I kicked off this blog with a post titled "Just the Facts, Ma'am" about my experience researching and writing ROYAL AFFAIRS. I joked that because I came to nonfiction as a multipublished novelist, it was a challenge not to be able to make things up.
One thing I can assure my readers is that, apart from the way I structured ROYAL AFFAIRS, nothing in the survey of these scandalous liaisons "that rocked the British monarchy" for more than nine centuries, came from my oh-so-fertile imagination. I read numerous historical biographies and articles by respected historians and academics. And, while I tried at all costs to avoid doing so, it's certainly possible that I may have inadvertently included what I like to call "bad history" here and there.
"Bad history" (I did make up the phrase) is how I term stories that have been handed down through the ages, repeated from biographer to biographer over the centuries as though they are factual. However, oftentimes a biographer will refer to a shopworn legend, such as Marie Antoinette saying "Let them eat cake" (Qu'ils mangent de la brioche) and then immediately disclaim it, pointing out who really said it and in what context.
On other occasions I've seen biographers discuss an event or anecdotal bit of information about an historical personage, followed by the statement that its accuracy has never sufficiently been proven, or is in doubt. Whether Eleanor of Aquitaine rode to the Crusades barebreasted (or not) like an Amazon warrior queen, is a fine example. It turns out it's partly true (no, not the barebreasted part), based on an eyewitness account of Eleanor astride her horse, and quickly became elaborated by those seeking to discredit a queen who they wished to paint as a brazen, adulterous slut.
Eleanor of Aquitaine (1122-1204)
Those are important distinctions; and when I've discovered during my research that something we all have been taught as schoolchildren probably never happened I make the decision for my own nonfiction--to omit any reference to the event, or to bring it up and include the disclaimer.
For example, for centuries it was popularly believed that King Edward II of England, a notorious "sodomite," was killed by the insertion of a hot poker into his anus, during his imprisonment. Or smothered by a table so he couldn't wriggle about, followed by the hot poker. Various versions of this gruesome death were recorded and repeated throughout the ages, from Sir Thomas More to the 20th century academic, A.L. Rowse. In the ROYAL AFFAIRS entry on Edward, I refer to the legendary story of the king's death as well as all doubts, discrepancies, and disclaimers regarding its veracity.
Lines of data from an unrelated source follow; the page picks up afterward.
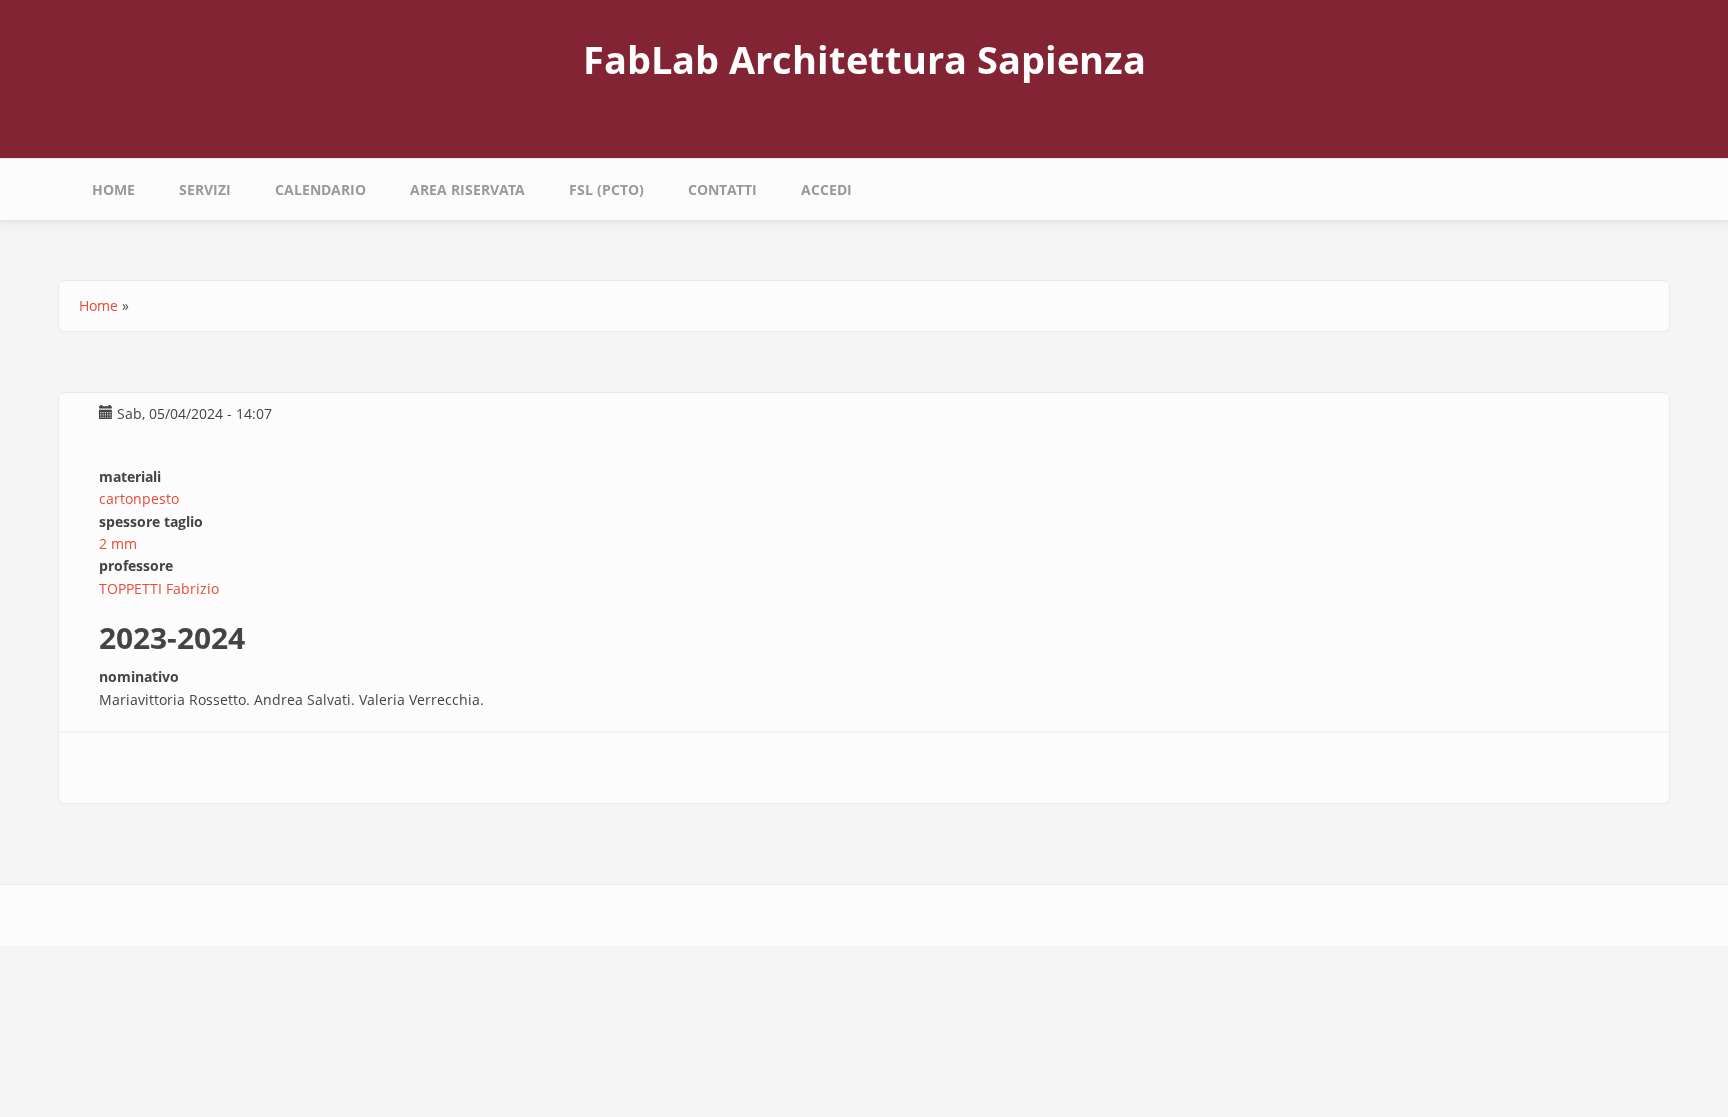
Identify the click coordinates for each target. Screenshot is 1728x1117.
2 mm (118, 543)
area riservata (467, 189)
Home (113, 189)
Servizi (205, 189)
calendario (320, 189)
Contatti (722, 189)
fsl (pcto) (606, 189)
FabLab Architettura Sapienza (864, 59)
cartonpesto (139, 498)
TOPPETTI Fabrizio (159, 588)
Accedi (826, 189)
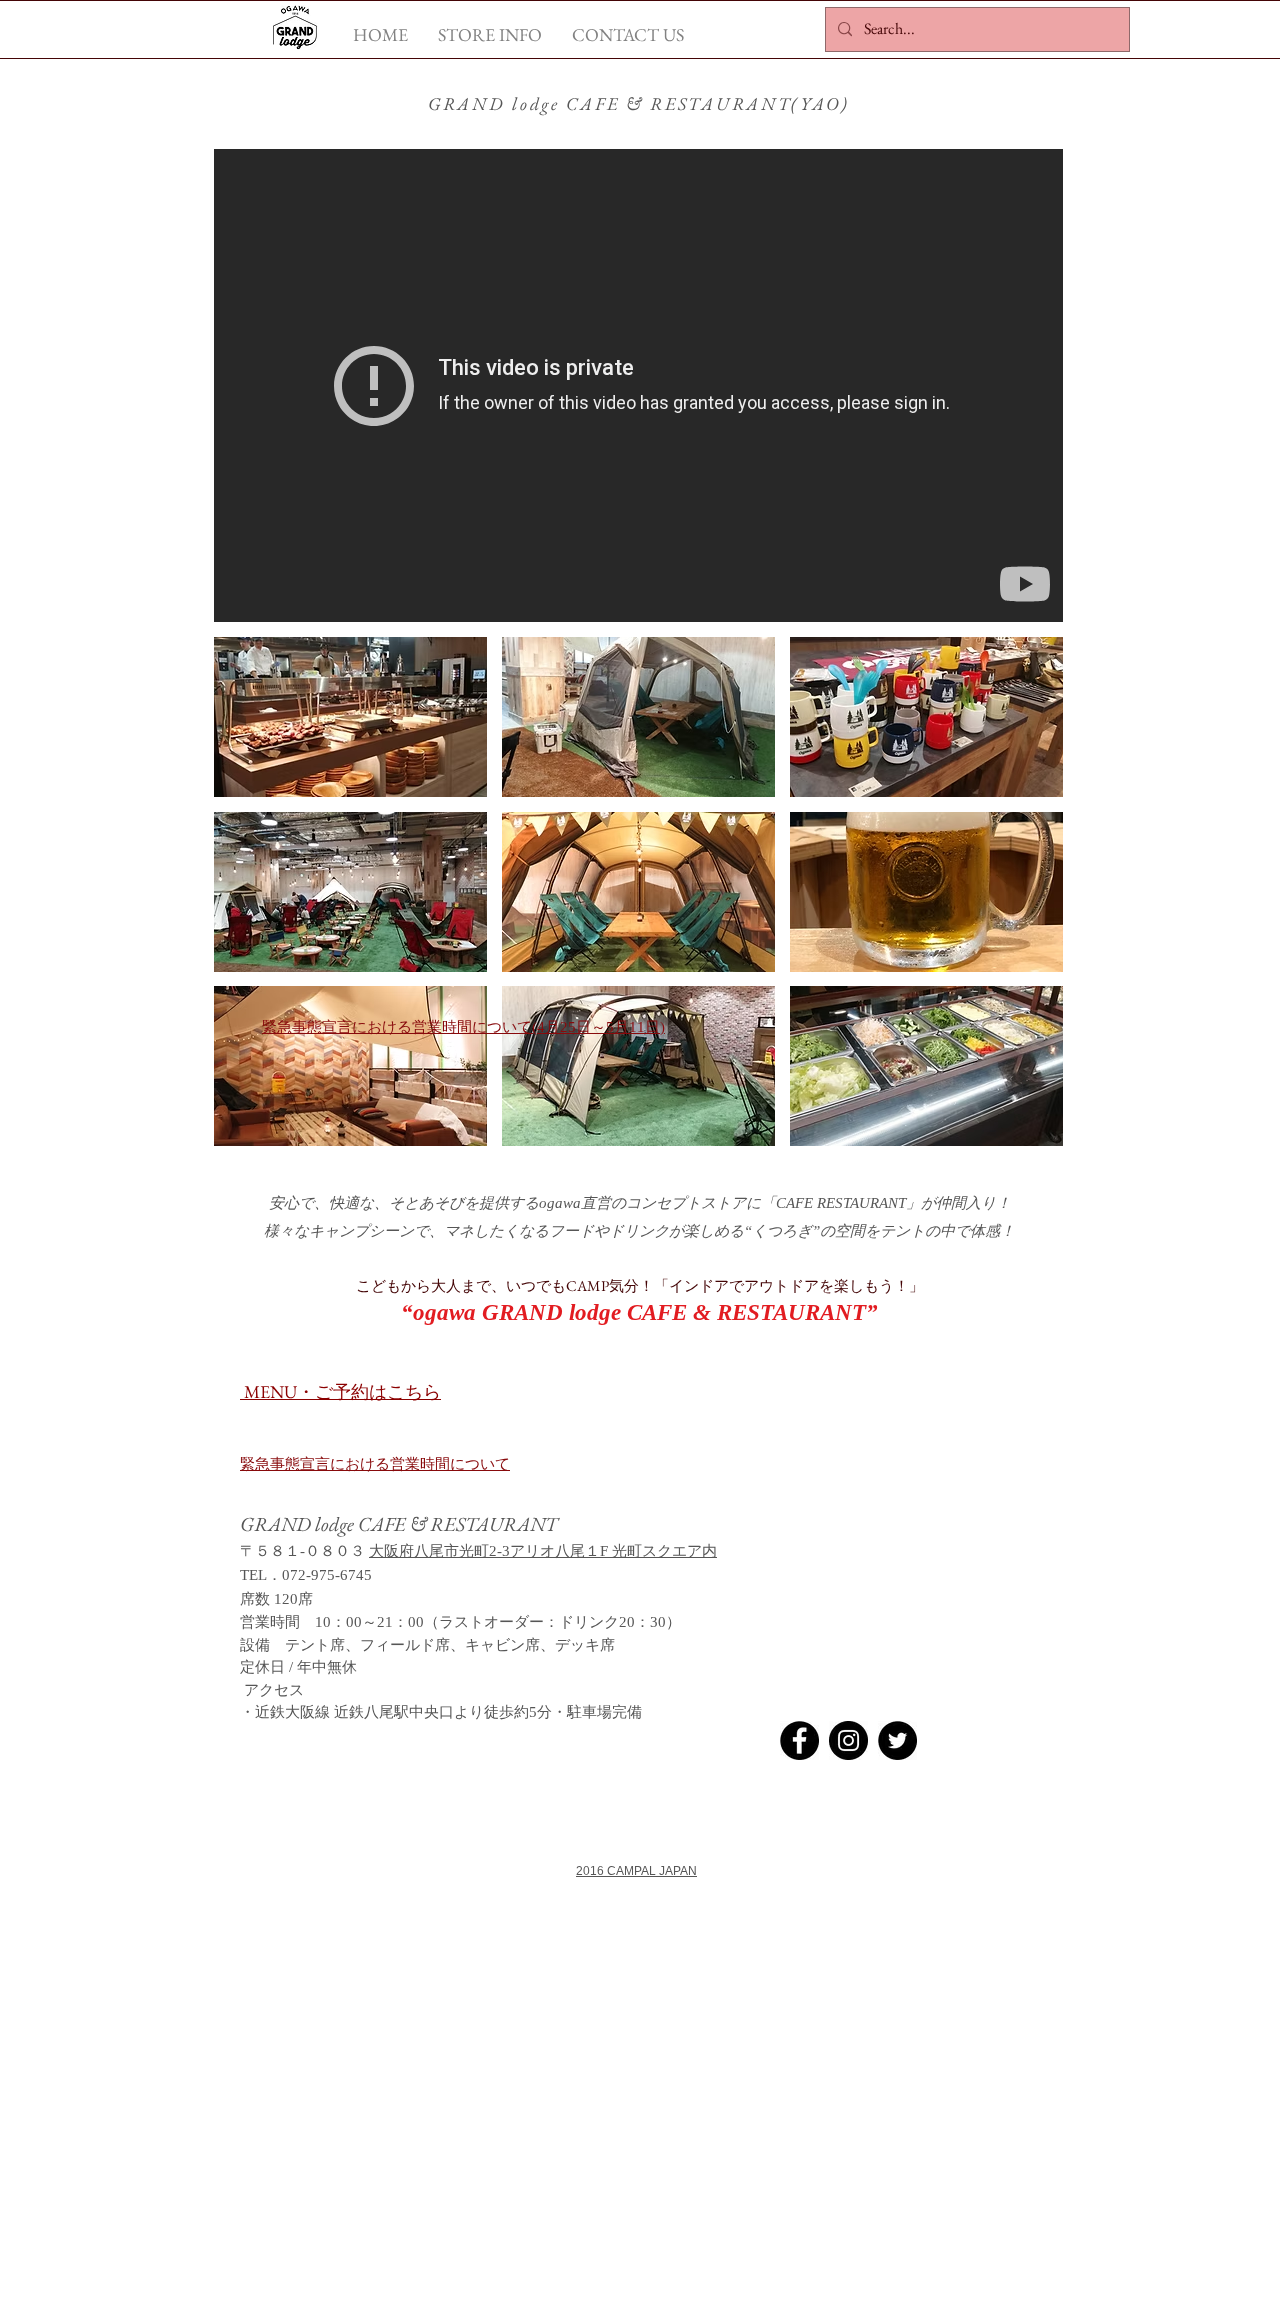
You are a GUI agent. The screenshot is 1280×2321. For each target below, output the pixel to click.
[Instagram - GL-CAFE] (848, 1740)
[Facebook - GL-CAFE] (799, 1740)
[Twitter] (897, 1740)
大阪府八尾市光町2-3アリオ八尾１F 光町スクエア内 (543, 1551)
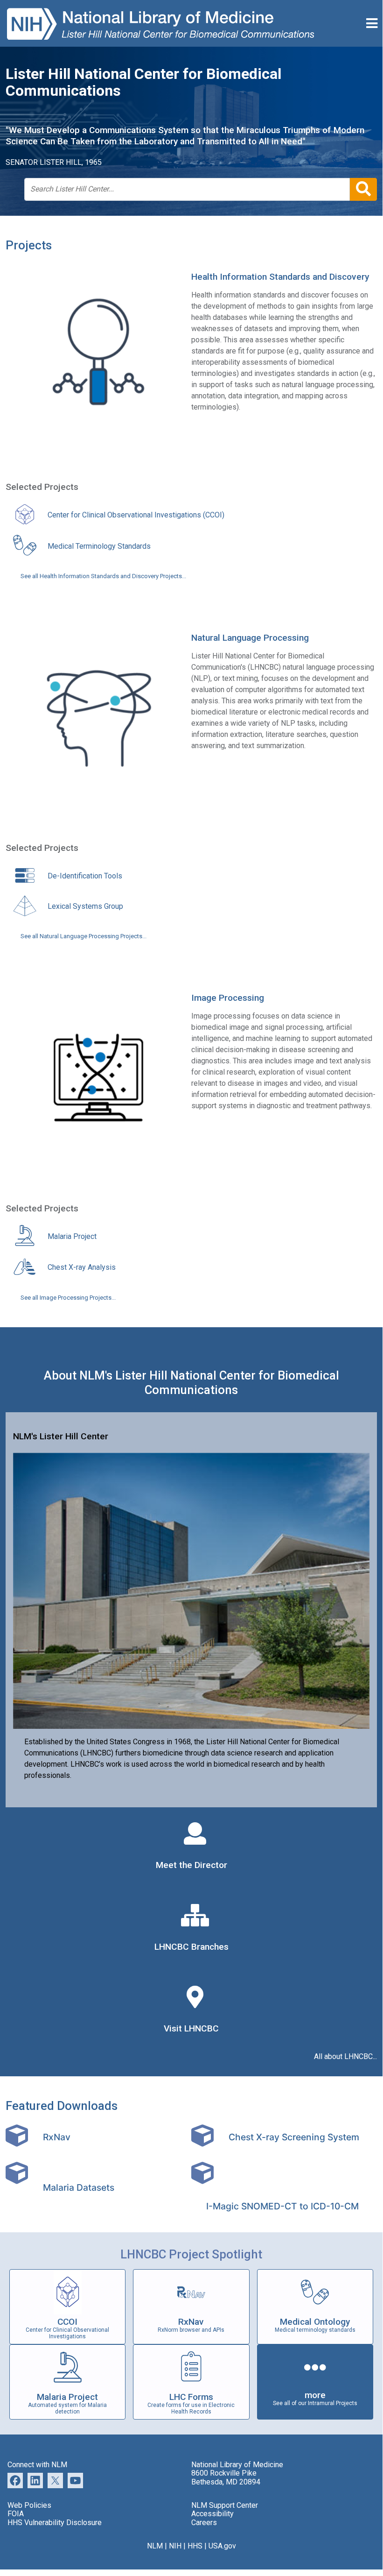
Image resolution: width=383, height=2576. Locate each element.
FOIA (15, 2513)
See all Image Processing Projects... (68, 1298)
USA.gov (222, 2545)
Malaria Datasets (78, 2187)
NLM (155, 2545)
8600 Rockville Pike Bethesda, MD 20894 (225, 2477)
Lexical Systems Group (85, 906)
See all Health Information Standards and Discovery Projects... (103, 576)
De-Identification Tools (85, 875)
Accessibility (212, 2513)
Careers (204, 2522)
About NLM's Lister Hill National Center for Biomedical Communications (191, 1382)
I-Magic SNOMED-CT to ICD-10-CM (282, 2206)
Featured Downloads (62, 2106)
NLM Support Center (224, 2505)
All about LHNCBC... (345, 2056)
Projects (29, 245)
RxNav (56, 2137)
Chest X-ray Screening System (294, 2137)
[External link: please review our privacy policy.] (35, 2480)
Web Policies (29, 2505)
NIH (175, 2545)
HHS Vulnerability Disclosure (54, 2522)
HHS (195, 2545)
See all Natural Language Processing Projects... (83, 936)
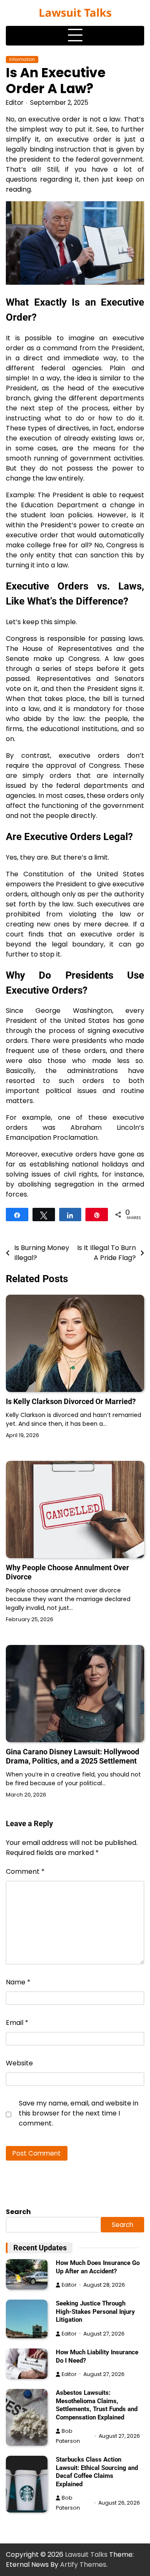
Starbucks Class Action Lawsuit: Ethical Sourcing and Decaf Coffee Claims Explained (97, 2472)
Edward II of England (1284-1327[?])
So I can promise my readers that I didn't invent anything I refer to in ROYAL AFFAIRS. All of the information I include was gleaned from the dozens of sources I read in the course of my research. If an historical biographer didn't refer to (or know) whether an event was in fact merely apocryphal, or fictional (or introduced a refutation of it), it was not possible for me to know otherwise.
Now I am neck-deep in research for a companion book to ROYAL AFFAIRS. The working title is WHAT'S LOVE GOT TO DO WITH IT? Notorious Royal Marriages from Eleanor of Aquitaine to Camilla Parker Bowles. I face the same challenges, sifting through centuries of history, scanning for the personal opinions and political agendas of the monks, lovers, bosom companions, staffers, journalists, politicians, academics, and historians -- and sometimes the royals themselves -- who have written or spoken about the sovereigns I plan to include in Notorious Royal Marriages. With one hand raised and the other firmly placed on an encyclopedia (not Wikipedia), I can assure my readers that to the best knowledge that extensive research can yield, the book will contain ... Just the Facts, Ma'am.